Segundo a ONU, os dados revelam que “a própria casa é o local onde a mulher corre o maior risco de ser morta”, ou seja, as mulheres continuam morrendo naquele local em que deveriam estar mais seguras: suas residências. Entre os fatores pesquisados, que podem aumentar a vulnerabilidade das mulheres de serem mortas pelos parceiros íntimos incluem a disparidade de idade entre os cônjuges, a situação marital não formalizada, as tentativas prévias da mulher em obter a separação (especialmente nos três meses que antecederam o assassinato) e histórias repetidas de violência e agressões.
De acordo com uma pesquisa realizada pelo Instituto Brasileiro de Geografia e Estatística (IBGE), no Brasil, os homicídios dentro de casa são mais frequentes quando a vítima é mulher. No levantamento, o instituto detalhou que, em 2018, enquanto 30,4% dos homicídios de mulheres ocorreram no domicílio, para os homens essa proporção foi de 11,2%.
ENFRENTAMENTOS
A coordenadora do Centro de Referência Especializado da Assistência Social no Atendimento à Mulher Vítima de Violência Doméstica (Creas/ Mulher), Vânia Tomaz, detalha que em alguns casos as mulheres que sofrem violência não falam sobre o problema por um misto de sentimentos: vergonha, medo, constrangimento.
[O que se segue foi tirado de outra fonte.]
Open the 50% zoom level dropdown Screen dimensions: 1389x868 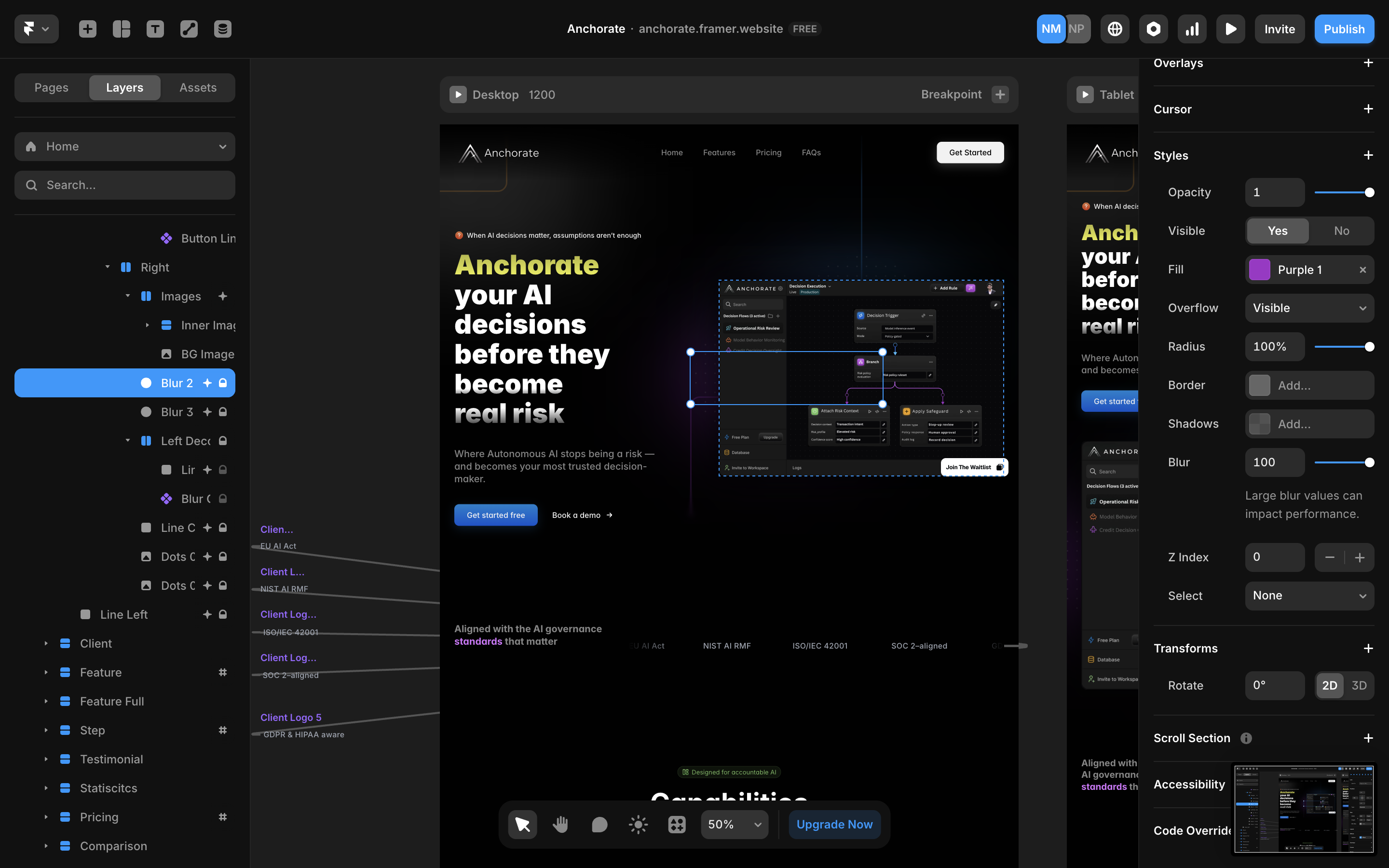734,825
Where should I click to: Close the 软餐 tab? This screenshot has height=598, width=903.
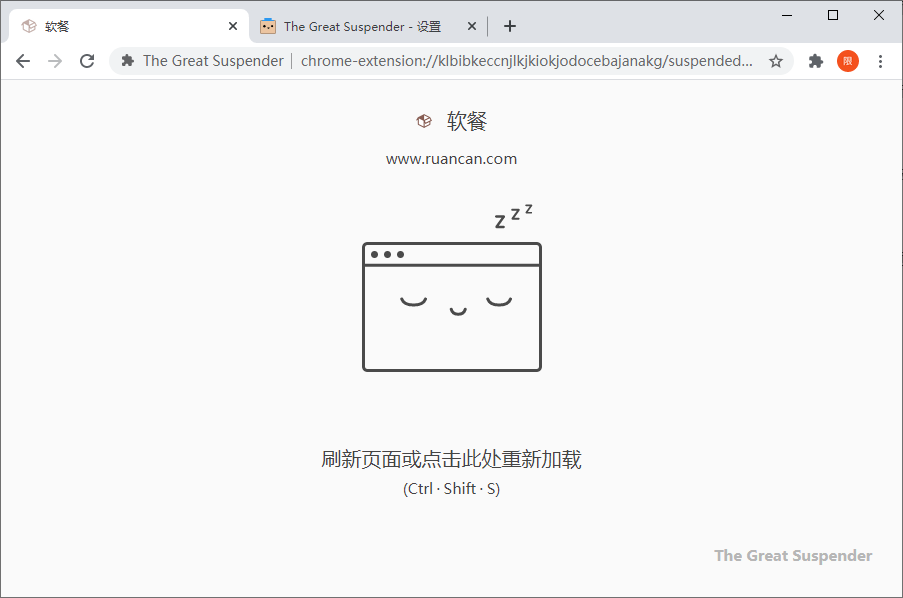point(233,26)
“A violência contra a mulher é tão naturalizada na sociedade, que algumas mulheres acham normal serem xingadas, humilhadas. Quando elas chegam no centro, nosso trabalho é conscientizar da existência dos seus direitos. Muitas não registram ocorrência, não pedem medidas protetivas. As vítimas precisam ser atendidas, acompanhadas e fortalecidas em linhas de cuidado que podem demandar longos períodos de tempo”, aponta.
Vânia Tomaz reforça ainda que a missão do Creas/ Mulher é cessar o ciclo da violência, esteja ele no estágio que estiver. “Precisamos construir portas de saída para essa situação, pois sabemos que a situação tende a se agravar e a consequência é o feminicídio. Os agressores constroem uma autoimagem de parceiros perfeitos e bons pais e aos poucos eles começam a isolar a vítima para ter o domínio total”, explica.
São diversos os fatores que explicam a permanência da vítima na relação violenta: a dependência afetiva, a dependência financeira, a fragilidade em decorrência da falta de autoestima e o sentimento de compaixão pelo companheiro. Também existe o peso das ameaças sofridas pelas mulheres no caso de colocarem um fim ao relacionamento, seja contra os filhos ou contra a própria vítima.
Segundo a coordenadora, os casos que chegam ao centro com risco iminente de morte são encaminhados para o Ministério Público, Delegacia da Mulher, Defensoria e outros órgãos de proteção da mulher. “Em média, acompanhamos um caso por 6 meses e os mais longos, são de mulheres que sofreram tentativa de feminicídio. A fase da separação é a mais delicada e mais perigosa, pois é quando ele percebe que a parceira tomou consciência e que ela vai seguir sozinha, e então a ideia de liberdade da mulher faz com que ele perca o limite da sua sanidade mental e cometa o feminicídio”, frisou Vânia.
Se você for vítima ou se conhece alguém que é, procure ajuda profissional. Denuncie em qualquer Delegacia de Polícia ou através do número 180.
Na capital as denúncias podem ser feitas nos seguintes locais:
Delegacia Especializada em Atendimento à Mulher e a Família (Deam) na Avenida Amazonas, 8145, bairro Escola de Polícia, ou pelo telefone (69) 98479-8255,
Polícia Militar: 190,
Polícia Civil 197,
Patrulha Maria da Penha (69) 3221-7828,
CREAS – Plantão Social 24 horas 0800-647-1311,
Ministério Público do Estado de Rondônia (69) 3216-3900/3996,
Defensoria Pública do Estado de Rondônia Núcleo “Maria da Penha”.
Denuncie. É importante não ter vergonha e não se sentir culpada. Lembre-se, o seu silêncio pode custar a sua vida.